Daily Archives: March 3, 2006

Well, it was my intention to try and blog this day as it went but in an ironical twist, the MC who was introducing both Gerry White and Marc Prensky, told all of the assembled crowd to turn off their mobile phones, PDA's and laptops. I couldn't believe it but I didn't want my Pocket PC confiscated. In fact, I'm not sure that it was even serious - but to avoid any hassles (real or otherwise) I switched to pen and paper.
So, there I was amongst the widest variety of educators that I've seen in a long while. People flew in from places like Sydney and Burnie, Tasmania. Anyway, the introduction to Marc Prensky was handled by the CEO of educationau, Gerry White who touched on a few issues of importance. He talked about the importance of Web 2.O and how this was a return to the original concept of the web. He led us through all of the responsibilities of educationau - Edna Online, www.education.gov.au, and my favourite (!?) the Learning Federation. Actually had someone from TLF on my table and had to bite my tongue when she asked if I knew what learning objects were. Anyway, Gerry was only the entree to the main event and at around 10.30 am, Prensky strode to the podium, and cordially invited us to turn back on our mobiles, laptops and PDA's.
Rather than repeat all that he said, I'm just going to record my notes here and reflect where my memory serves me well. As I recorded in an earlier post, plenty of educators with more cred than me have blogged his message before so my notes reflect what hit me at the time. Hopefully, we'll get Bill and Al's version of events as well in good time. Great to catch you guys at the breaks.
One of his first slides was "What's next?" then "4 Things I Hope Are Coming Next. (because we really need them)." 1. dealing with change 2. productive engagement 3. getting mutual respect 4. sharing our successes.
I loved this quote - "E-mail is for old people."
He pointed out that if IT power doubles every year, by 2036, technology will be over a billion times more powerful than today.

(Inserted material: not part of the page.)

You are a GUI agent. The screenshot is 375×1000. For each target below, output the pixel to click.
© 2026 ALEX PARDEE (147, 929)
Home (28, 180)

Needs to be a shift from pre-21st Century approach of solving problems with tools we have > o inventing new tools to solve problems. Changes in literacy - the new literacy for the 21st C is programming. We live in a world of constnat change and education isn't reflecting that rate of change.
His key stat - 50% of the world is under 25, our customers are the "digital natives" where neurobiology is telling us that technology is changing the way that the "natives" think - (a) moving faster (b) randm access (c) multitasking (d) graphics first before text (e) connected (f) rich e-life (g) pull, not push (they have to want to do it). We (educators over 25) are the "digital immigrants". Motivation + passion = engagement and that feels like play, not work. Engagement is more important than the content (or the technology).
Marc talked about the concept of "Engage Me or Enrage Me" and how we as teachers have to get to know our students as Individuals and show empathy to remain relevant. He saw it as important that teachers DON'T WASTE TIME learning to ue new tools (kids can do that) but that we learn about TECHNOLOGIES and teach about them. He used Wikipedia as an example. He also pointed out he believed that 1:1 laptops were the way to go to achieve full engagement in learning with technology.
I'll post more of my notes over the weekend.